MORGANTOWN — When it comes to discussion of COVID-19 infection rates, the phrase “through the roof” doesn’t exactly paint an encouraging picture.

Unfortunately, County Health Officer Dr. Lee Smith explained to the Monongalia County Commission on Wednesday, it’s an accurate description of where the country, state and county are right now.

“I will say this, right now every nursing home in Monongalia County has an outbreak — every single nursing home, and the majority of daycare centers,” Smith said. “I can’t hit that point hard enough. The numbers are going through the roof.”

A chart provided by Smith shows the current spike dwarfs anything seen in the last two years.

A county goes into the red with a rolling average of 25 daily positives per 100,000 people. Monongalia County has been over that mark for 140 days and currently sits with an average north of 110.

Nationwide, a million new cases were reported on Tuesday.

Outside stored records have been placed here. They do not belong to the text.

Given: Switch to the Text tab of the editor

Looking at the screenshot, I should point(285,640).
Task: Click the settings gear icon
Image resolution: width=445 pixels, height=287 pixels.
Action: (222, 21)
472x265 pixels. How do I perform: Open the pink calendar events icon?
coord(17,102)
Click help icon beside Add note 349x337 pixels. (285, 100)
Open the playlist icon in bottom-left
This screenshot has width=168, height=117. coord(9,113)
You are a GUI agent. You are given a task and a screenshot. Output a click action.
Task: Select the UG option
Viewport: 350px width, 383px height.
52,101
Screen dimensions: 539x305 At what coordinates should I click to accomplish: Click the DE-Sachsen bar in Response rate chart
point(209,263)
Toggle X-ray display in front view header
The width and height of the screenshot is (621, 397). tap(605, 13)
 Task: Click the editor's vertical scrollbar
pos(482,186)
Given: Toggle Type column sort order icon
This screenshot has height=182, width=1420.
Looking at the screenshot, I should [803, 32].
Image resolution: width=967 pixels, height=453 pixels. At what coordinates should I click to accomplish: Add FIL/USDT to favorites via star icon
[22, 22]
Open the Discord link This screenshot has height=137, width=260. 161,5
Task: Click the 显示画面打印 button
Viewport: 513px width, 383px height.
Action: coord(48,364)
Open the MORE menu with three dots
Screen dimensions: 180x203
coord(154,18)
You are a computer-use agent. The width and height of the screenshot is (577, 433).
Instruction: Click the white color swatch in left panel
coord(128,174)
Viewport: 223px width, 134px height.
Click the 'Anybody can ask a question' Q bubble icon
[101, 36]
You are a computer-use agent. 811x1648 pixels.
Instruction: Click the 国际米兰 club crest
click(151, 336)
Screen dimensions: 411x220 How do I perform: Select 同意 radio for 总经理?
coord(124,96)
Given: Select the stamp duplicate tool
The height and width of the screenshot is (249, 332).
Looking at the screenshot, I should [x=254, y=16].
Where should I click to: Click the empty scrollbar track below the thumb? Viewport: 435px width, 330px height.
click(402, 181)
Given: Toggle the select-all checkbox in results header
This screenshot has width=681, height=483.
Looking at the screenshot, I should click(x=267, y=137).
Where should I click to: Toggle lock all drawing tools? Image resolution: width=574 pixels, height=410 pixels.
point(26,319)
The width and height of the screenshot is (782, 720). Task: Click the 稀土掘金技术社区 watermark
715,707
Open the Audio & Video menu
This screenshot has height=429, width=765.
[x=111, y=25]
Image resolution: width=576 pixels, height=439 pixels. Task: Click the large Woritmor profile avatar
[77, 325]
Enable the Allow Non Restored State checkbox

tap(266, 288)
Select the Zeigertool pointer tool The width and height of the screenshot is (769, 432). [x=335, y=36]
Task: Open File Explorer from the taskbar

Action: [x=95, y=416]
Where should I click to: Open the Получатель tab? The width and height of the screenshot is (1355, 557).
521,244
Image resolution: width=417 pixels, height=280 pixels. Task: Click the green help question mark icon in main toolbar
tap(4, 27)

And the numbers aren’t likely to get better.

Smith explained that the testing needed to parse one variant from another takes a week. As of Wednesday morning, there were 35 confirmed Omicron cases in the county.

“So if the majority of cases are still Delta and we only have 35 Omicron, then there’s still a bad moon rising. We’ve got bigger things that are going to come,” he said, adding “It would be my advice to any entity that has employees to try to figure out who can work from home, cause this is going to continue to come.”

He went on to say that projections indicate employers should prepare to see absenteeism as high as 30% in the coming days.

According to Smith, getting people back to work was a major factor in the CDC’s decision to change its recommendations regarding isolation and quarantine.

Unfortunately, he said, the recommendations are thoroughly confusing and contribute to the constantly changing narrative that has caused many to tune out COVID-related news and updates.

Smith walked the commission through the various nuances, circumstances and scenarios considered in the latest CDC guidance.

“I’m really disappointed that the government put out such a confusing document in the middle of a tsunami,” Smith said, pointing to Monongalia County’s relative success in combating the virus when compared to the rest of the state.

Smith said the recommendation of the Monongalia County Health Department is, if possible, individuals should continue to isolate for 10 days following a positive test and 14 days if exposed to the virus. This along with a continued emphasis on vaccination, masking, social distancing and testing.

“I just think that now is the time not to short-change the process. We’ve got good results with the things we’ve done,” he said. “I would not be a big advocate to change.”